Papua Memang Indonesia

Senin, 30 April 2012 – 05:48 WIB
Ari Sihasale (kanan) dan Nia Zulkarnaen pada acara 'Melihat Indonesia Dari Timur' di FX Mall, Jakarta, kemarin (29/4). Ari dan Nia baru saja pulang dari Papua pada tanggal 2 April 2012 setelah syuting selama 35 hari untuk pembuatan film 'Di Timur Matahari' yang akan tayang di bioskop pada tanggal 14 Juni 2012. FOTO: Angger Bondan/Jawa Pos

JAKARTA - Pasangan suami istri Nia Zulkarnaen dan Ari Sihasale tidak hanya dikenal sebagai selebriti. Mereka juga dikenal sebagai orang yang begitu mencintai seni. Lewat rumah produksi Alenia Pictures, mereka menelurkan film-film edutainment yang mengeksplorasi Indonesia.

Film pertama produksi mereka adalah Denias, Senandung di Atas Awan yang menceritakan perjuangan seorang anak pedalaman Papua. Setelah itu, mereka memproduksi film lagi, seperti Liburan Seru!, Tanah Air Beta, King, dan Serdadu Kumbang. Setiap cerita yang diangkat menjadi film oleh Alenia Pictures memiliki latar belakang lokasi yang kuat. Film terbaru yang tengah mereka kerjakan, Di Timur Matahari, juga mengambil lokasi di Papua.

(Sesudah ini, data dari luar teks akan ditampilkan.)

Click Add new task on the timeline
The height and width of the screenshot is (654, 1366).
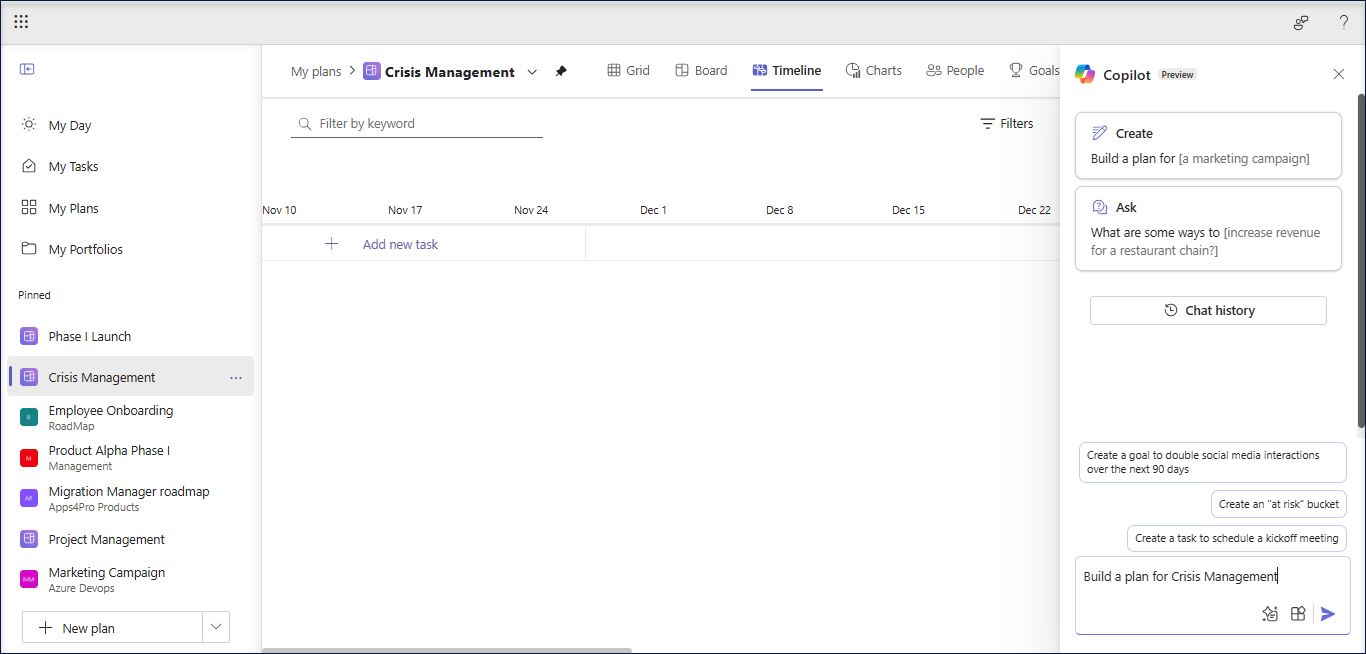(x=400, y=243)
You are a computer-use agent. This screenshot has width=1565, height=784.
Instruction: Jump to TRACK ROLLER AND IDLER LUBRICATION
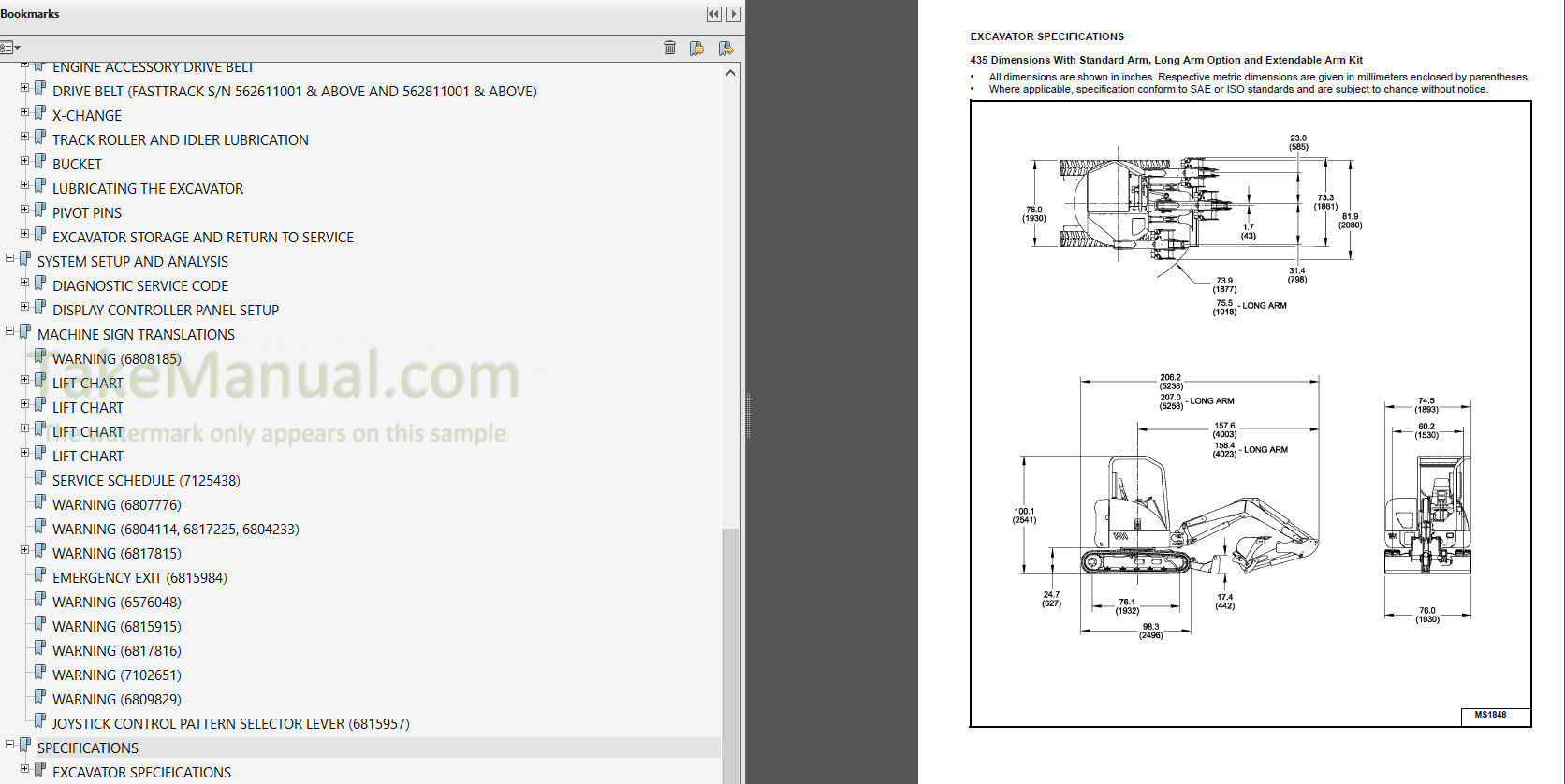click(x=180, y=140)
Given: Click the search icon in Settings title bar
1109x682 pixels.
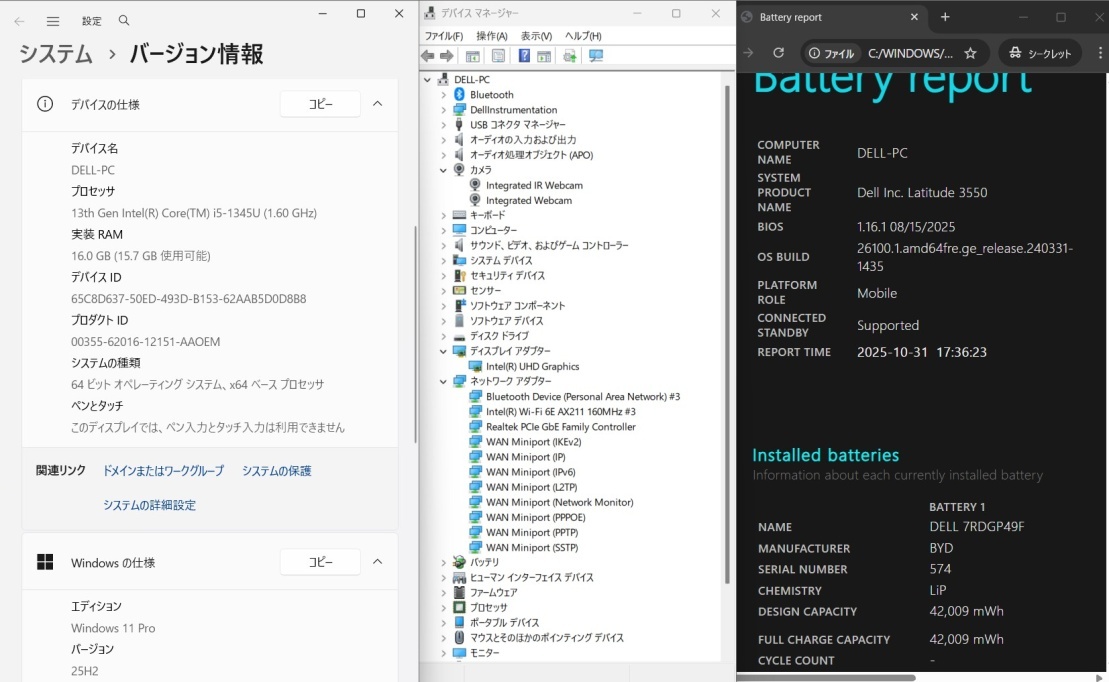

Kemarin (29/4) Nia dan Ale hadir di acara Melihat Indonesia dari Timur di FX Lifestyle X"nter. Di sela acara Nia bercerita tentang film terbarunya tersebut. Selain melibatkan aktor cilik asli Papua, mereka mengajak Lukman Sardi, Laura Basuki, Ririn Ekawati, Ringgo Agus Rahman, Michael Jakarimilena, dan Lucky Martin. Film yang akan rilis di bioskop pada 14 Juni mendatang tersebut berkisah tentang harapan perdamaian dan pendidikan.

"Prosesnya sudah masuk final post production di Bangkok. Sebab, kan sebentar lagi tayang saat liburan sekolah," kata putri artis senior Mieke Wijaya itu. Ketika ditanya alasannya begitu tertarik membuat film keluarga dengan latar belakang Indonesia Timur, dia menyatakan bahwa dirinya dan Ale cinta Indonesia. "Kami tidak akan pernah bosan untuk bereksplorasi. Sebenarnya, bukan hanya Indonesia Timur saja, sih. Waktu film King, kan lokasinya di Kudus," jelasnya.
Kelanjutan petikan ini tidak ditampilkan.